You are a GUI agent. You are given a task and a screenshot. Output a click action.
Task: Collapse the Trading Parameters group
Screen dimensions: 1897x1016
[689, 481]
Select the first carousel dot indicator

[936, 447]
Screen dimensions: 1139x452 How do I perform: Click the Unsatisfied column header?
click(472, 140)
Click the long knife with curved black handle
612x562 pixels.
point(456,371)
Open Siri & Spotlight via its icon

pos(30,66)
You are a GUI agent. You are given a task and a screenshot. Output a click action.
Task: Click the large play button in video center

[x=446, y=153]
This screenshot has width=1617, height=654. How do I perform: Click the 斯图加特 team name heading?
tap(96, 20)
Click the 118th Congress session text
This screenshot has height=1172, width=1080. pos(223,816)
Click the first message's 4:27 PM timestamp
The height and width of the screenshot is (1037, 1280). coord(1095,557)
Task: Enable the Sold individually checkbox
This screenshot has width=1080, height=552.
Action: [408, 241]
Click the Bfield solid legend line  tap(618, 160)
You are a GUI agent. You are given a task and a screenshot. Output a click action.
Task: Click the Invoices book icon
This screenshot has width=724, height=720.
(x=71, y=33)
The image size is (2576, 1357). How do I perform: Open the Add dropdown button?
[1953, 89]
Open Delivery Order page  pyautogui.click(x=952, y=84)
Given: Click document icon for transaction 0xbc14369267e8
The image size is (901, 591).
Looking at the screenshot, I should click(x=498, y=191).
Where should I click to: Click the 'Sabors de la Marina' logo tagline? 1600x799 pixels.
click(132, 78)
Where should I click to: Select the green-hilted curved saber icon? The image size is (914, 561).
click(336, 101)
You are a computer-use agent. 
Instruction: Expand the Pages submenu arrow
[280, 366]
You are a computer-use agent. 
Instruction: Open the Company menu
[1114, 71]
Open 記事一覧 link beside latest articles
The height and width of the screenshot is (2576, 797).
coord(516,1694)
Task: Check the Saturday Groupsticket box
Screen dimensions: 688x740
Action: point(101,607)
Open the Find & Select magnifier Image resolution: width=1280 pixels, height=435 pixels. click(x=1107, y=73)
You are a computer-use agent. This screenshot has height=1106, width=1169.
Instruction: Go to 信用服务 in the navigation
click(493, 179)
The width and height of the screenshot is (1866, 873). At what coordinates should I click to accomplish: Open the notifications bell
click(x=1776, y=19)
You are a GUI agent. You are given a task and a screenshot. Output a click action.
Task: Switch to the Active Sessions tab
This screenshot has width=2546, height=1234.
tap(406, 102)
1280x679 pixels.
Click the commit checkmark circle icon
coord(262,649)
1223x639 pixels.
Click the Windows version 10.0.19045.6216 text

**Task goal:** Reproduce the lines above word for word, in the same order.

**Completed exercise:**
You are a GUI agent. You are given a task and a screenshot. Output a click action.
Task: Collapse the Trading Parameters group
Screen dimensions: 1897x1016
[689, 481]
Select the first carousel dot indicator

[936, 447]
Screen dimensions: 1139x452 How do I perform: Click the Unsatisfied column header?
click(472, 140)
Click the long knife with curved black handle
612x562 pixels.
point(456,371)
Open Siri & Spotlight via its icon

pos(30,66)
You are a GUI agent. You are given a task and a screenshot. Output a click action.
Task: Click the large play button in video center

[x=446, y=153]
This screenshot has width=1617, height=654. How do I perform: Click the 斯图加特 team name heading?
tap(96, 20)
Click the 118th Congress session text
This screenshot has height=1172, width=1080. pos(223,816)
Click the first message's 4:27 PM timestamp
The height and width of the screenshot is (1037, 1280). coord(1095,557)
Task: Enable the Sold individually checkbox
This screenshot has width=1080, height=552.
Action: [408, 241]
Click the Bfield solid legend line  tap(618, 160)
You are a GUI agent. You are given a task and a screenshot. Output a click action.
Task: Click the Invoices book icon
This screenshot has width=724, height=720.
(x=71, y=33)
The image size is (2576, 1357). How do I perform: Open the Add dropdown button?
[1953, 89]
Open Delivery Order page  pyautogui.click(x=952, y=84)
Given: Click document icon for transaction 0xbc14369267e8
The image size is (901, 591).
Looking at the screenshot, I should click(x=498, y=191).
Where should I click to: Click the 'Sabors de la Marina' logo tagline? 1600x799 pixels.
click(132, 78)
Where should I click to: Select the green-hilted curved saber icon? The image size is (914, 561).
click(336, 101)
You are a computer-use agent. 
Instruction: Expand the Pages submenu arrow
[280, 366]
You are a computer-use agent. 
Instruction: Open the Company menu
[1114, 71]
Open 記事一覧 link beside latest articles
The height and width of the screenshot is (2576, 797).
coord(516,1694)
Task: Check the Saturday Groupsticket box
Screen dimensions: 688x740
Action: point(101,607)
Open the Find & Select magnifier Image resolution: width=1280 pixels, height=435 pixels. click(x=1107, y=73)
You are a computer-use agent. This screenshot has height=1106, width=1169.
Instruction: Go to 信用服务 in the navigation
click(493, 179)
The width and height of the screenshot is (1866, 873). At what coordinates should I click to accomplish: Open the notifications bell
click(x=1776, y=19)
You are a GUI agent. You are given a task and a screenshot. Output a click action.
Task: Switch to the Active Sessions tab
This screenshot has width=2546, height=1234.
tap(406, 102)
1280x679 pixels.
Click the commit checkmark circle icon
coord(262,649)
1223x639 pixels.
Click the Windows version 10.0.19045.6216 text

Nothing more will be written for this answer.